Michelle Gayer tops her sensational focaccia with sweet, tender strips of roasted butternut squash scattered with thyme and drizzled with honey. Slideshow: Squash Recipes
In a large bowl, mix the flour with the water and yeast. Cover the bowl and let stand at room temperature overnight.
Grease a large bowl with olive oil. In the bowl of a standing mixer fitted with the dough hook, combine the starter with the flour, water and yeast and mix at medium speed for 8 minutes. Let rest for 20 minutes, then add the salt and mix at medium speed until smooth and tacky, about 8 minutes. Scrape the dough into the greased bowl and shape it into a ball. Cover and let stand in a warm place until doubled in bulk, about 1 hour.
Transfer the dough to a lightly floured work surface and cut it in half. Shape the dough into 2 balls and transfer to a parchment-lined baking sheet. Brush the balls with olive oil, cover with plastic wrap and let stand until doubled in bulk, about 1 hour.

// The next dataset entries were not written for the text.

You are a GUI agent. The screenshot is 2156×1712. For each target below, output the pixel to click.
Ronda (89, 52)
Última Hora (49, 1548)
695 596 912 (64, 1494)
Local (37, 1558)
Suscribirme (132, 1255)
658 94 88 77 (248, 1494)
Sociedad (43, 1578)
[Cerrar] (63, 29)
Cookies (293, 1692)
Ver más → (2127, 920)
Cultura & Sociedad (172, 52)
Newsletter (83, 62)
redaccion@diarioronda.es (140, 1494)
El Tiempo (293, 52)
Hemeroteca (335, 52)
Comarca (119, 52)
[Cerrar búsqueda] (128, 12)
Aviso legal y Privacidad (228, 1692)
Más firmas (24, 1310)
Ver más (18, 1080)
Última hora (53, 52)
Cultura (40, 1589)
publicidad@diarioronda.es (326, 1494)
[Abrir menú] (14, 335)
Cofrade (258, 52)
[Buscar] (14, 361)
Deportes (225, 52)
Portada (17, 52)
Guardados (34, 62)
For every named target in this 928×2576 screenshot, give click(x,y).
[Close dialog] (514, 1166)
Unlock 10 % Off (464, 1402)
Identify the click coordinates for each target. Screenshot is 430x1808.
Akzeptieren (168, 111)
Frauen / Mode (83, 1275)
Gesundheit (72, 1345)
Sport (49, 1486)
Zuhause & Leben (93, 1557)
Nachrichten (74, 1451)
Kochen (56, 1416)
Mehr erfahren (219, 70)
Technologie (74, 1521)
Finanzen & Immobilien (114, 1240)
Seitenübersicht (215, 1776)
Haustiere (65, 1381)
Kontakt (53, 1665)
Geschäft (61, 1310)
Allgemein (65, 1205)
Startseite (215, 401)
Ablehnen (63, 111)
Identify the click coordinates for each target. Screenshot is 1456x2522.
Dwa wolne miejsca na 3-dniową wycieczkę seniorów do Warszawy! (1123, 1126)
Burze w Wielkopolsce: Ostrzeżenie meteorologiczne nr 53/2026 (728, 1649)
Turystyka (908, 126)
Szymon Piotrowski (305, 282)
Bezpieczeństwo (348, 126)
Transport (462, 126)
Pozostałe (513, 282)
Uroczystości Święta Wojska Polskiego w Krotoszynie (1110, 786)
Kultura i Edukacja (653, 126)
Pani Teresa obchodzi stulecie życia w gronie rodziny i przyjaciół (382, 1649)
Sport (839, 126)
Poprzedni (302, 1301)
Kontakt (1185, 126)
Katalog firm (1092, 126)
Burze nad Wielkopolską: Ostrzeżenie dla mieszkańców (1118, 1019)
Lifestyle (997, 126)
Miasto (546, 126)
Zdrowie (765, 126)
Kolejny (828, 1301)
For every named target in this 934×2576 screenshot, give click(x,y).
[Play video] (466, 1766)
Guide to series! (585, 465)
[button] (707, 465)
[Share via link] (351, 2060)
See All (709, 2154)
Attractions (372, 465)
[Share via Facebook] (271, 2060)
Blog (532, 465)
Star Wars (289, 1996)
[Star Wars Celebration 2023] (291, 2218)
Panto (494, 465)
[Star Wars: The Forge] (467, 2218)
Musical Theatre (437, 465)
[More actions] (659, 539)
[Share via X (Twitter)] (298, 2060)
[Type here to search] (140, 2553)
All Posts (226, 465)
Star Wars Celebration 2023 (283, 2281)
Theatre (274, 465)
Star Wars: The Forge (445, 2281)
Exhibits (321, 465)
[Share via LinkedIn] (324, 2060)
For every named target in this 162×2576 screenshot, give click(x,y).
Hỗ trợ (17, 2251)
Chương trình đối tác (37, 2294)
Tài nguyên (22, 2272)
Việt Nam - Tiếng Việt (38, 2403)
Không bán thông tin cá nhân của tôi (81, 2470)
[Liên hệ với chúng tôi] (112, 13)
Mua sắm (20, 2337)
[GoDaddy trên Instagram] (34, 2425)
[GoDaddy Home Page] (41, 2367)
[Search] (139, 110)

Preheat the oven to 400°. In a large bowl, toss the squash with the 2 tablespoons of olive oil and season with salt and pepper. Spread the slices in a single layer on 2 large rimmed baking sheets and roast for about 15 minutes, until tender; let cool completely. Increase the oven temperature to 450°.
Gently curl the cooled squash slices and press them into the dough. Brush the focaccia with olive oil and bake for 25 to 30 minutes, until risen and browned on top. Transfer to a rack and let cool for 5 minutes. Drizzle honey on top and sprinkle with thyme leaves and Maldon salt. Serve warm.
The focaccia can be made earlier in the day and rewarmed before serving.
Dry Alsatian Riesling tends to have intensely concentrated fruit flavors, which are terrific with autumn vegetables like squash.